Noteworthy, an Ibutamoren trial was halted due to increased congestive heart failure diagnoses (n = 123 total elderly patients undergoing recovery from hip fracture, 4/123 [6.5%] in treatment group suffered congestive heart failure vs 1/123 [1.7%] in the placebo group) [4].

______________________
References:
[1] Sigalos JT, Pastuszak AW. The Safety and Efficacy of Growth Hormone Secretagogues. Sex Med Rev. 2018 Jan;6(1):45-53. doi: 10.1016/j.sxmr.2017.02.004.
[2] Sode-Carlsen R, Farholt S, Rabben KF, Bollerslev J, Schreiner T, Jurik AG, Christiansen JS, Höybye C. Growth hormone treatment in adults with Prader-Willi syndrome: the Scandinavian study.

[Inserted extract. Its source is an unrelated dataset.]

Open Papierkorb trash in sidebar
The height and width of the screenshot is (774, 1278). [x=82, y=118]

Endocrine. 2012 Apr;41(2):191-9. doi: 10.1007/s12020-011-9560-4.
[3] Nass R, Pezzoli SS, Oliveri MC, Patrie JT, Harrell FE Jr, Clasey JL, Heymsfield SB, Bach MA, Vance ML, Thorner MO. Effects of an oral ghrelin mimetic on body composition and clinical outcomes in healthy older adults: a randomized trial. Ann Intern Med. 2008 Nov 4;149(9):601-11. doi: 10.7326/0003-4819-149-9-200811040-00003.

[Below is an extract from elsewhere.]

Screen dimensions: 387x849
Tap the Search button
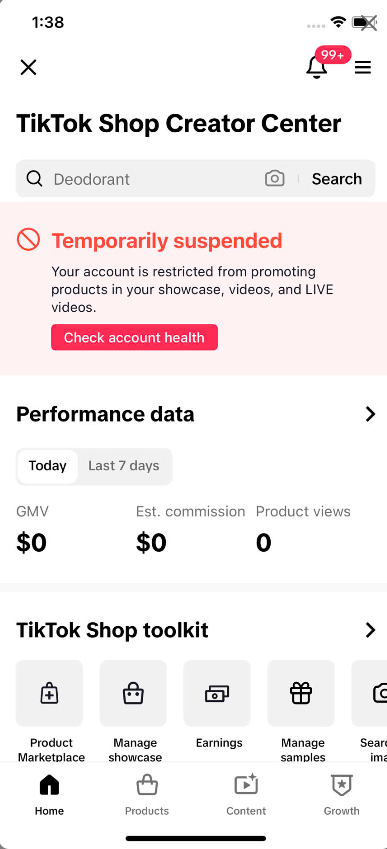click(x=337, y=179)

[4] Adunsky A, Chandler J, Heyden N, Lutkiewicz J, Scott BB, Berd Y, Liu N, Papanicolaou DA. MK-0677 (ibutamoren mesylate) for the treatment of patients recovering from hip fracture: a multicenter, randomized, placebo-controlled phase IIb study. Arch Gerontol Geriatr. 2011 Sep-Oct;53(2):183-9. doi: 10.1016/j.archger.2010.10.004.
 
This study was on elderly patients with underlining health conditions
Absolutely true that there frequency at which CHF occurred is not directly extrapolable to our population (healthy resistance trained adults, androgen and rhGH users), though we do not want to eviscerate trial data simply because it is not directly in our population as that would leave us with literally nothing to learn from the data and that is dangerous itself, to exclude logical inferences, particularly when there is a plausible physiological mechanism that does apply to our population.

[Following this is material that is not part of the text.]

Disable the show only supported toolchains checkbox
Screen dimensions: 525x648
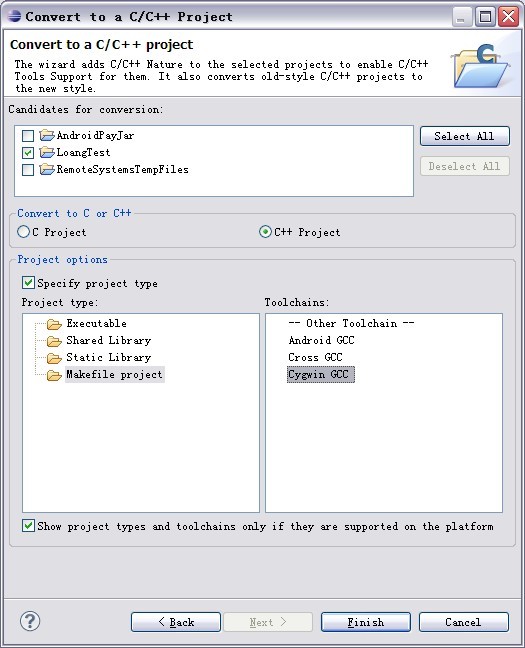(x=28, y=526)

With GH, we know that it causes cardiomyopathy (this is seen with acromegalics for example). We know that Ibutamoren is a potent, orally active Ghrelin mimetic with a considerable half-life that causes GH-like effects, and indeed seems to be fairly characterized as having more potent deleterious side effects than rhGH (i.e., arthralgia/myalgia [musculoskeletal pain], edema [fluid retention], etc.) It's certainly worth a serious consideration whether to use Ibutamoren for those that use androgens that directly cause left ventricular hypertrophy and cardiac dysfunction, as the two (Ibutamoren+AAS) may very well be synergistic in these harmful effects.

We also have the HAARLEM trial data which showed an effect of rhGH+AAS on cardiac morphological changes, i.e., GH use (rhGH+AAS) was associated with a higher left ventricular end-diastolic volume 3D & left ventricular end-systolic volume 3D (mL) post-cycle (T₁), whereas the number (quantity) of AAS used was negatively associated with both.